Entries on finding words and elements
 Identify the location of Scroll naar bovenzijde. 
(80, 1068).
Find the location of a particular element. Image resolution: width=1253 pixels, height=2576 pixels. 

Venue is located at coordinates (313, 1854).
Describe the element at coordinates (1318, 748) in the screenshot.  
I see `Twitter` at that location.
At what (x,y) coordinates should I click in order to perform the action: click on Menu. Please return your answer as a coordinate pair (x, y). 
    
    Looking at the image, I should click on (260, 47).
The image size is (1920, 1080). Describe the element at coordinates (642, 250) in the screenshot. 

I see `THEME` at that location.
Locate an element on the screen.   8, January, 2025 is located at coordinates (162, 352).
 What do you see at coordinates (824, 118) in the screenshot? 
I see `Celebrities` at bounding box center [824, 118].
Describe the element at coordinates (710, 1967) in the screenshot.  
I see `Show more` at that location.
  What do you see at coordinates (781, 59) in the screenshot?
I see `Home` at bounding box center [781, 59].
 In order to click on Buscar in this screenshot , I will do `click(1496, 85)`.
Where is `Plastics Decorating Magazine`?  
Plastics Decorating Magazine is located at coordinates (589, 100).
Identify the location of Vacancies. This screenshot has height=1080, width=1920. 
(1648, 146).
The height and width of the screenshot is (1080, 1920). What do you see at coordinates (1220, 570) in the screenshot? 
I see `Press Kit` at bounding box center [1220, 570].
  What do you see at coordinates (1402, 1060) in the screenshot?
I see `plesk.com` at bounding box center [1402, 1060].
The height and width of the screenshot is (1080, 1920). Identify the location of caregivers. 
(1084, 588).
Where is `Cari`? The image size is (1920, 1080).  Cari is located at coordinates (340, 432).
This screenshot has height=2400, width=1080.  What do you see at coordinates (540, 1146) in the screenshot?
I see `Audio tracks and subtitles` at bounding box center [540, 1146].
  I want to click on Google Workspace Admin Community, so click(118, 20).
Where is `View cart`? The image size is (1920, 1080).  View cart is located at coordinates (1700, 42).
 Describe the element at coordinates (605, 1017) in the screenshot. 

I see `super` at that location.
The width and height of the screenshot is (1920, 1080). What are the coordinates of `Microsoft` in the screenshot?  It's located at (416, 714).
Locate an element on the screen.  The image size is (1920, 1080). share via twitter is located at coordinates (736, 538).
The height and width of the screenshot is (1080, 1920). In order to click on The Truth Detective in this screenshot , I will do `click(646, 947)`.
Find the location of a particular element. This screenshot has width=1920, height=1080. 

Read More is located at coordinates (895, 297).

- [TASK OBJECTIVE]: Count the lines above that contain the string "Identify" and reply with only that number.

- [RIGHT ANSWER]: 3